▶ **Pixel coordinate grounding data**
┄┄┄┄┄┄

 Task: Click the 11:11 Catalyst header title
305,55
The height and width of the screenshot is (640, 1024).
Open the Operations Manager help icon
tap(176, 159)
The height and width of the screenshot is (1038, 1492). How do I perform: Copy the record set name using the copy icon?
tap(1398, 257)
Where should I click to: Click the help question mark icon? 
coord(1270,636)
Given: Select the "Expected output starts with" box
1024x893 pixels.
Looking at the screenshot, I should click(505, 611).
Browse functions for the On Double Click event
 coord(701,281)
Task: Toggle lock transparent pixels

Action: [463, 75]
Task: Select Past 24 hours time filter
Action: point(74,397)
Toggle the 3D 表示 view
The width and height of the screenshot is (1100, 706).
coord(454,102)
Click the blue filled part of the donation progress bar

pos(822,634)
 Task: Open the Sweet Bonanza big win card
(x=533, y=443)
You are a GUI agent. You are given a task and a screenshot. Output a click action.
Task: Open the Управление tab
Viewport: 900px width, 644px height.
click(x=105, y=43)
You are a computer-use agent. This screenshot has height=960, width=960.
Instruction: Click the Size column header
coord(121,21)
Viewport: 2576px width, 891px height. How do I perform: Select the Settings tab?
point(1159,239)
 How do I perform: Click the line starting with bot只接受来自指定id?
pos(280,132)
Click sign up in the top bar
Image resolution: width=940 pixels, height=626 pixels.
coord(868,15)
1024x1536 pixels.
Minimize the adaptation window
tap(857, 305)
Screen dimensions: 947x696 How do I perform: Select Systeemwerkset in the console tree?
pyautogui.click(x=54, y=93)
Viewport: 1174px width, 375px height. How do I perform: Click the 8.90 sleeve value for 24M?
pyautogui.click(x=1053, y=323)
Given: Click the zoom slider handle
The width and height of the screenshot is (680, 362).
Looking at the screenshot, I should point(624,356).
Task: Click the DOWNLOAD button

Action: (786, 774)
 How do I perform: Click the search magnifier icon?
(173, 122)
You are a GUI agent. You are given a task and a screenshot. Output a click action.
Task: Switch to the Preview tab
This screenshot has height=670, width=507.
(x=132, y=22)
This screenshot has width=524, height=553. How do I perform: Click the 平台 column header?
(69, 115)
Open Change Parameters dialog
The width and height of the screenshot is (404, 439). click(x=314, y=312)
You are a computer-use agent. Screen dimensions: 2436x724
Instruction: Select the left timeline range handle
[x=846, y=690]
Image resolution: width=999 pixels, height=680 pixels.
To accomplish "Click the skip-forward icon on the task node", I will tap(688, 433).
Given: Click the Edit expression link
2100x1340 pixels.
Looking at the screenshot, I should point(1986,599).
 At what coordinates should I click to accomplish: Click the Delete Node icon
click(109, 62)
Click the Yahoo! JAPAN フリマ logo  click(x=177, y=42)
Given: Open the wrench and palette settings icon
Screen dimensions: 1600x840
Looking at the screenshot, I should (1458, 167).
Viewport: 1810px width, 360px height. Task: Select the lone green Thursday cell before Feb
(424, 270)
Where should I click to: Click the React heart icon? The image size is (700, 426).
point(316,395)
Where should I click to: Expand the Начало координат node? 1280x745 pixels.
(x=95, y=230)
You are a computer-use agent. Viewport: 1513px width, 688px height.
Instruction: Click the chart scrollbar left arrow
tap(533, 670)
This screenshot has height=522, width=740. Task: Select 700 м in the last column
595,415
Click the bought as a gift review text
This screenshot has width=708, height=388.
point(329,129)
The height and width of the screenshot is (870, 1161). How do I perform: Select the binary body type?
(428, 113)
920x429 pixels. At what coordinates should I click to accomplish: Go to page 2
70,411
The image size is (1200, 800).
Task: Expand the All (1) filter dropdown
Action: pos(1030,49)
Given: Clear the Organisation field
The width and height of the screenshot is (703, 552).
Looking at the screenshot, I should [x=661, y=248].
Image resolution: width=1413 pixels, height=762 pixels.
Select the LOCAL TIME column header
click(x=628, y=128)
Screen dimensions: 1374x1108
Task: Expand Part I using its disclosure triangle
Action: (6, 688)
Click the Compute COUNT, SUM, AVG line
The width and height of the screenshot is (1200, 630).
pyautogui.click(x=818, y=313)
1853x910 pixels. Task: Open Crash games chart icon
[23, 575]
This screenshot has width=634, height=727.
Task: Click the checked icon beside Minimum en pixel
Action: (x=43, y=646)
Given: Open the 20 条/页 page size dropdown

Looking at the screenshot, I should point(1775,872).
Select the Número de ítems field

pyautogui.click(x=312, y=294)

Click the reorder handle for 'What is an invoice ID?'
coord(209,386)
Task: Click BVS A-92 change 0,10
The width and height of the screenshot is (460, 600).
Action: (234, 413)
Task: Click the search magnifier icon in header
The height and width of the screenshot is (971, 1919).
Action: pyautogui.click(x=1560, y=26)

┄┄┄┄┄┄

▶ **ACTIVITY**
Your task is to quote, without any alteration, the lines running from the top of the records to the line that holds "Given: Select the", both included.

▶ **WRITTEN RESPONSE**
 Task: Click the 11:11 Catalyst header title
305,55
The height and width of the screenshot is (640, 1024).
Open the Operations Manager help icon
tap(176, 159)
The height and width of the screenshot is (1038, 1492). How do I perform: Copy the record set name using the copy icon?
tap(1398, 257)
Where should I click to: Click the help question mark icon? 
coord(1270,636)
Given: Select the "Expected output starts with" box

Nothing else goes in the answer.